Airway obstruction during sleep increases blood pressure without arousal. O'donnell, C. P., Ayuse, T., King, E. D., Schwartz, A. R, Smith, P. L., Robotham, J. L. Department of Anesthesiology and Critical Care Medicine, Pulmonary Anesthesia Laboratory, and Department of Medicine, Division of Pulmonary and Critical Care Medicine, Johns Hopkins University, Baltimore, Maryland, USA
APStracts 2:0499A, 1995.
Recent studies suggest that arousal is the dominant factor acutely increasing blood pressure in obstructive sleep apnea (OSA), and that neither stimulation of chemoreceptors nor mechanical factors associated with large negative swings in intrapleural pressure substantially contribute to the rise in blood pressure associated with each obstructive apneic event. A canine model of OSA was used to examine the relative contributions of these mechanisms in the blood pressure response to induced airway obstruction during NREM sleep. In Part A of the study, the arousal response was eliminated from an obstructive event by restoring airway patency just prior to the expected arousal, allowing blood pressure responses to be compared between obstructive events with and without arousal. In Part B of the study, the protocol of Part A was repeated after pharmacological blockade of the autonomic nervous system (ANS) with hexamethonium (20 mg/kg i.v.), eliminating neurally mediated responses due to arousal, stimulation of chemoreceptors, or other reflexes, while maintaining any mechanical effects on blood pressure related to swings in intrapleural pressure. The results of Part A (n = 4) show that obstructive apneic events of 28.5 + 3.1 secs duration, with arterial hemoglobin desaturation to 92.9 + 0.8% and airway pressure swings of -37.6 + 6 mmHg, significantly increased mean arterial pressure (MAP) by 13.8 + 1.5 mmHg (P &LT 0.005) in the absence of arousal.
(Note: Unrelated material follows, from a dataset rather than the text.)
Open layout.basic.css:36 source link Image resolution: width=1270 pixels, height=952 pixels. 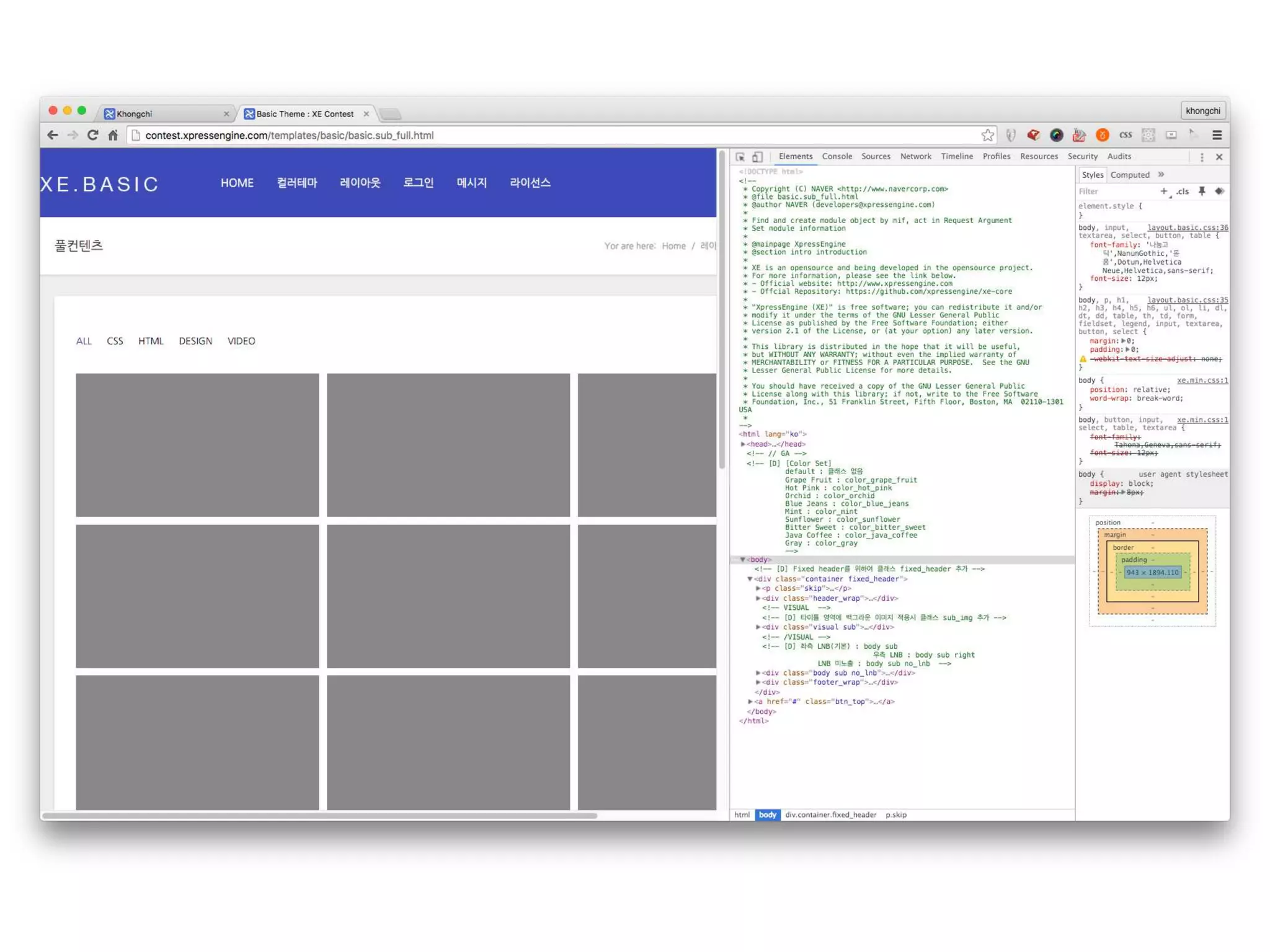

In comparison, when arousal was allowed to occur, MAP increased by a further 11.8 + 1.2 mmHg (P &LT 0.01). In Part B (n = 3), there was no change in MAP during the obstructive apneic event, and MAP fell by more than 10 mmHg (P &LT 0.05) in the post-obstruction period, whether or not arousal occurred. We conclude that neural reflexes, but not mechanical factors, substantially contribute to the acute blood pressure response to an obstructive apneic event, and that arousal produces a separate, additional acute hypertensive response.

Received 2 February 1995; accepted in final form 27 October 1995.
APS Manuscript Number A127-5.
Article publication pending Journal of Applied Physiology.